This means the deepening of socialism. A similar analysis can be made
regarding the role of the youth movement.
We can thus say that the era of youth is the one that is closest to
socialism, filled with ideals of freedom and equality, an era of mutual
aid, sharing and standing in solidarity. Youth is an era that has not
yet been co-opted by interest or profit and therefore does not resort to
tricks and deceptions. It is a pure and plain era. This is what
distinguishes youth from other times. The youth movement in turn is one
that mobilizes these features within it to generate a transformative
force in society. It is therefore not to be reduced to a simple, narrow
or temporary movement.
We must not detach or decontextualize youth from social life by
romanticizing or idealizing it too much, nor mustn’t we pathologize the
condition of youth as a difficult phase of life. At the same time, we
ought not hesitate to define and share with society the meaning of youth
and the fundamental dimensions that keep it alive. To help the
advancement of meaningful change in society, we must have a greater
appreciation for the meaning and role of the youth by way of its
revolutionary potential. We can call those societies with weak dynamics
for transformation “aged” or “elderly societies”, a term that applies
most concretely to societies under advanced capitalism.
The most powerful and precious value of any society is its ability to
keep alive attributes of the youth, which represent transformation
potentiality. To the extent to which this youth spirit is internalized,
a society has the potential to be revolutionary.
The gender struggle became an important site especially in the 21^(st)
century, due to its ability to accelerate social change. In terms of
society’s transformation dynamic, the youth however plays a different
essential role.
Youth movements have emerged throughout history as radical forces of
change. Their power to transform, disrupt and revolutionize lie at the
heart of the dialectics of social change and development. Especially
since the past century, against its own interests, the sociality
developed in the era of capitalist modernity prepared the ground for
this youth dynamism to come to the forth in terms of action and
organization.

Apply what you read —
a) Answer these about the passage on youth movements:
(i) What names does it give to societies with weak dynamics for transformation?
(ii) What does it call the most powerful and precious value of any society?
(iii) In which century did the gender struggle become an important site?
b) Resume the passage on youth movements, picking up right after its final sentence.
The data that comes next has no connection to the passage on youth movements.

Dataset extract —
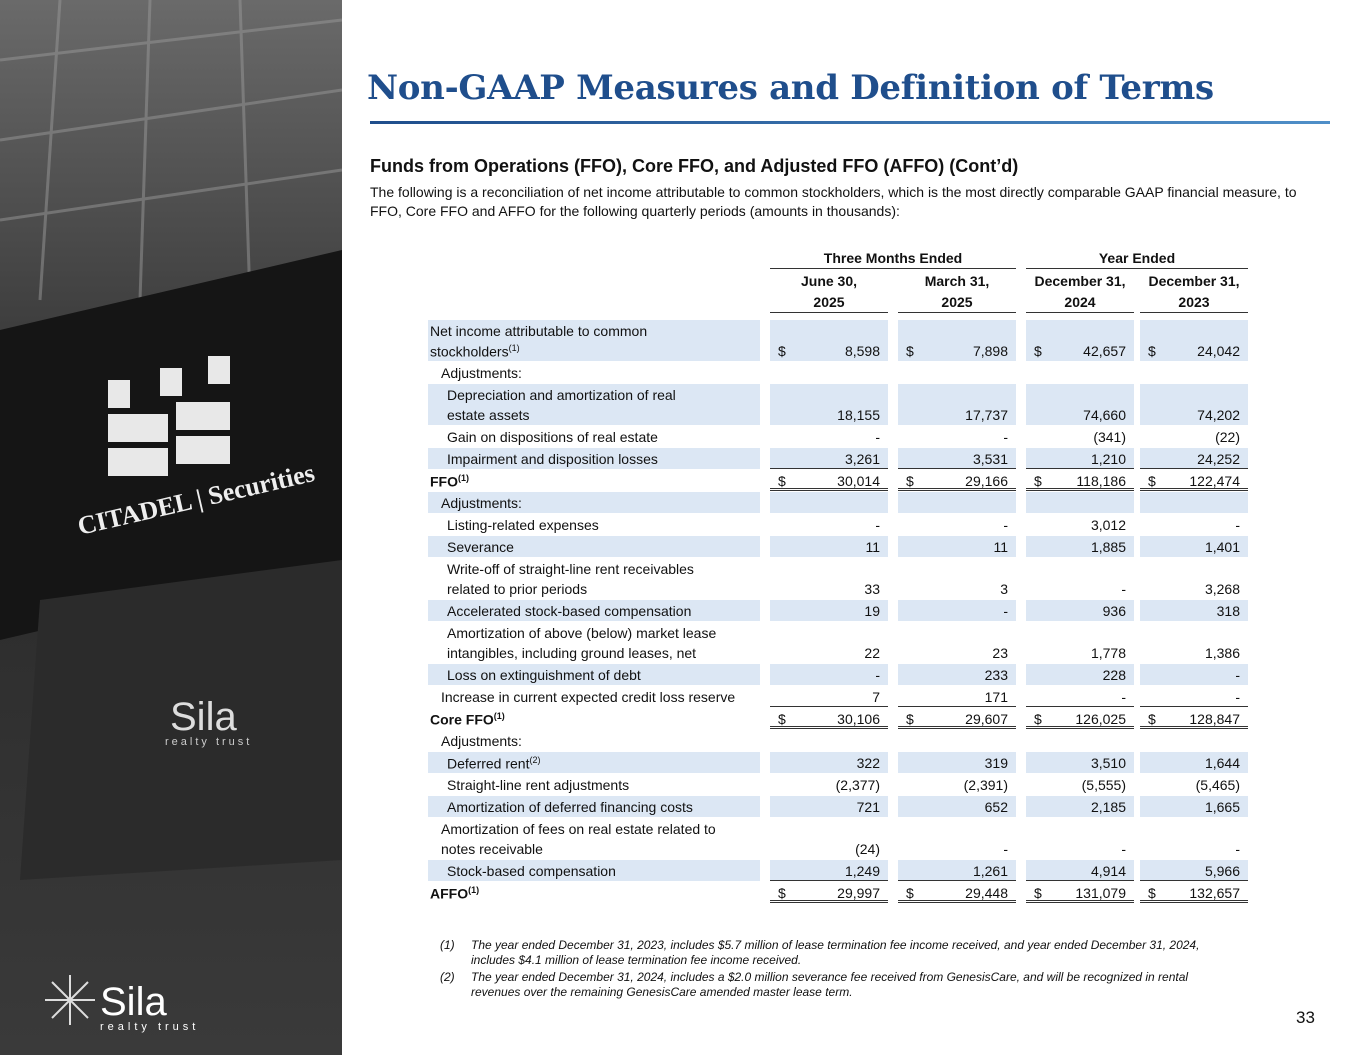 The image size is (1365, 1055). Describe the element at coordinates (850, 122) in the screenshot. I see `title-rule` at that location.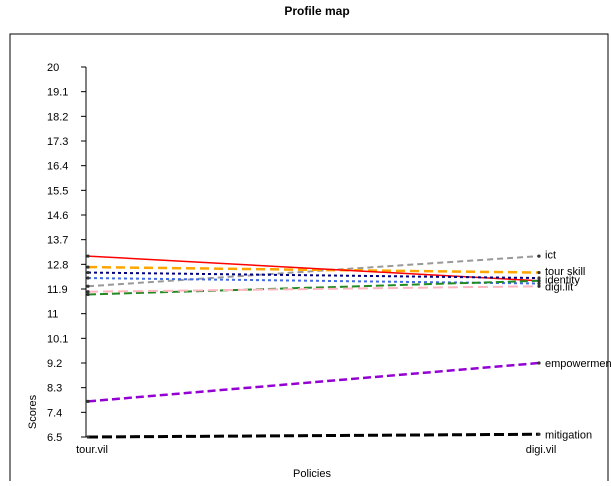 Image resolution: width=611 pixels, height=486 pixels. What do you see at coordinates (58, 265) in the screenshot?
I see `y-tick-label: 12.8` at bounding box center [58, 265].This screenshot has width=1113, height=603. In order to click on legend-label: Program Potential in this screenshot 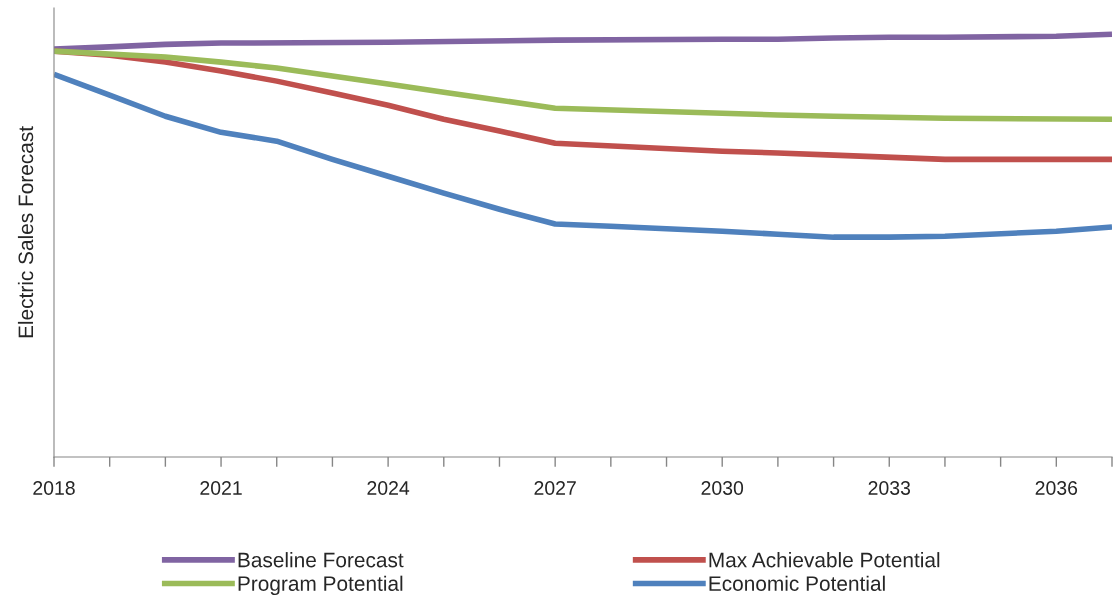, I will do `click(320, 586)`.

Answers for each item —
a)
(i) "Aged" or "elderly societies."
(ii) Its ability to keep alive attributes of the youth, which represent transformation potentiality.
(iii) The 21st century.

b)
Youth is and must always be in a constant struggle against and conflict
with the older generation. We must recognize and accept this as a
reality. If no struggle and conflict can be observed between generations
in a society, this means that that society’s transformative dynamics
have been weakened. The greater this generational contradiction, the
greater the possibility of societal change. By its character, youth
cannot accept the world as it is, but is rather prone to seek that which
is good, beautiful, egalitarian and free.
Today, societies without youth moments cannot expect to see major
changes in favour of justice. Each one of their steps will be heavy and
yet remain aloof. They will turn into societies that have lost their
power and hope to move ahead, which will have consequences for all other
dimensions.
On the other hand, those societies in which the youth is highly
organized, politically conscious and able to play a vital role in favour
of dynamic change by inciting contradiction, struggle and conflict with
previous generations, are those that are prone to experience
revolutionary ruptures that carry the potential to re-set the terms of
life. Such societies experience major material and spiritual changes
that have the potential of exploding prevalent structures and mechanisms
of the organization of life. If this change is consciously directed,
there is a great chance for the individual and society to re-create and
re-build themselves on new terms.
Therefore, we must understand the youth’s role in society and make sure
it can play its role adequately. If we want to claim such attributes for
ourselves, we must know the meaning of being and acting young.
Otherwise, we will fail at building, developing or protecting our
alternative systems.
There is nothing more damaging to individuals and societies than the
killing or corruption of young people’s curiosity, spontaneity and quest
for change. Without an active effort to organize youth dynamics, the
repression of their desire for justice and change can actually further
deepen the existing troubles in society.
Thus, political movements, especially those who claim to act on behalf
of revolutionary, libertarian and egalitarian ideals, must properly
understand and analyse individuals’ and society’s lived contradictions.
Being aware of human and social psychology, of sociological phenomena
and related conflicts and contradictions matters to be able to draw
conclusions to solve such deep issues through theoretical perspectives,
organization and action.
The process of youth radicalization in Turkey happened parallel to youth
mobilization around the world, which is commonly referred to as the 1968
generation. The Revolutionary Youth Movement in Turkey began developing
at the end of the 1960s. In this atmosphere, the Kurdish youth movement
found a fruitful platform as well.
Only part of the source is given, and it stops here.